The minute I turned 18, I got my first (and only) tattoo. I didn’t know exactly what I wanted, I just knew I wanted one. My mother gave me the money as a birthday present. My dad had no idea what we were up to. I don’t think he would have cared, but there is an awkwardness to growing up when you are a girl. You tend to keep your dad in the dark for as long as possible. He seems the most vulnerable and damaged by the relentless onslaught of womanhood that envelopes his little girl.
My boyfriend researched the place and took me to Tatt’s Taylors in Fort Lauderdale. He said it was the best. I looked through books and the endless pictures on the wall and I fell onto a lovely little image of a black and white sunflower. That was it! I wanted that one! The tattoo artist took some liberties with the simple image on my right ankle and colored it with yellows and browns and purple highlights.
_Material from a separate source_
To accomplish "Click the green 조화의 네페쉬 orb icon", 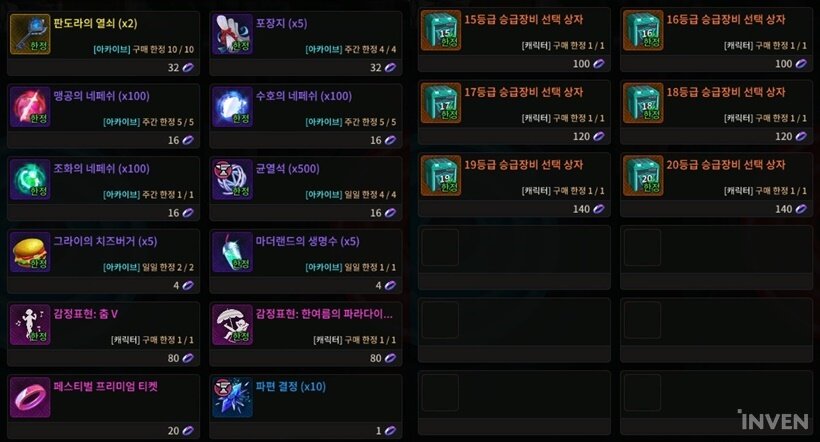I will coord(30,179).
It wouldn’t be long until I was off to college with my sunflower tattoo in tow, like a kind of talisman of freedom.
Over 20 years later, it’s amazing how faded the tattoo now appears, the purple and yellows barely perceptible, but the spirit of the image remains. I often think that someday I need to get it touched up.
On my drives to and from work on the interstate, I watch the way the sunflowers move to face the sun. What a brave flower it is! It faces the sun! It finds the greatest source of light and follows it as it moves across the sky. It doesn’t know that most of us shrink from the sun; it is too bright, too hot, too intense. But this flower doesn’t wither. The fierceness of the sun only compels it.
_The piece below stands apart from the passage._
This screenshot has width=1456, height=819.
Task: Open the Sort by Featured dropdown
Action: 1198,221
I once interviewed for a residency position in Asheville, NC. If you have any experience with Asheville, you would know that it is kind of weird. Not to be outdone, the residency interview in Asheville was weird, too. From what I remember, there was a point in the interview where a group of us interview-ees came together in one room. We were given paper and pencils, markers, etc and asked to draw something that represented us. Then we had to share it with the group and explain what our art project meant. In some ways, this tactic is brilliant. It forces typical left-brained med students to flex their right-brained artistic side. I had repressed my right brain so completely by now that I absolutely floundered. I drew a sunflower and I remember talking about how it followed the sun, about how it was fearless.
Other people drew pictures of themselves helping children in third world countries during their summer break. I wasn’t so worldly or selfless. Maybe I just wasn’t quite weird enough. Needless to say, I didn’t get an acceptance letter from Asheville.
Today, as I drove past the same flowers, now standing tall against the 92 degree heat, they seemed a little more wilted than usual. The heat appeared to evaporate the life out of the bright green leaves. The flowers, however, still looked bright and yellow, staunch and proud. I wonder how much longer my lovely flowers will greet me. How much longer can they resist the oppressive summer sun before they start to wilt and become brown? What will it be like to see them fallen over, each leaning against the other trying to be supportive in their last days? Do they know their time is coming to an end?
I, too, am like the sunflower. I stand proudly, thinking I’m strong, not realizing my helplessness. I do not know my vulnerability to the blazing powers that sustain me. I am oblivious. Does it really matter that the radiation and heat will burn me from the outside in, as long as I stand my ground, relentlessly resisting until my resistance relents? It’s the stand that matters. Taking a stand. Come what may.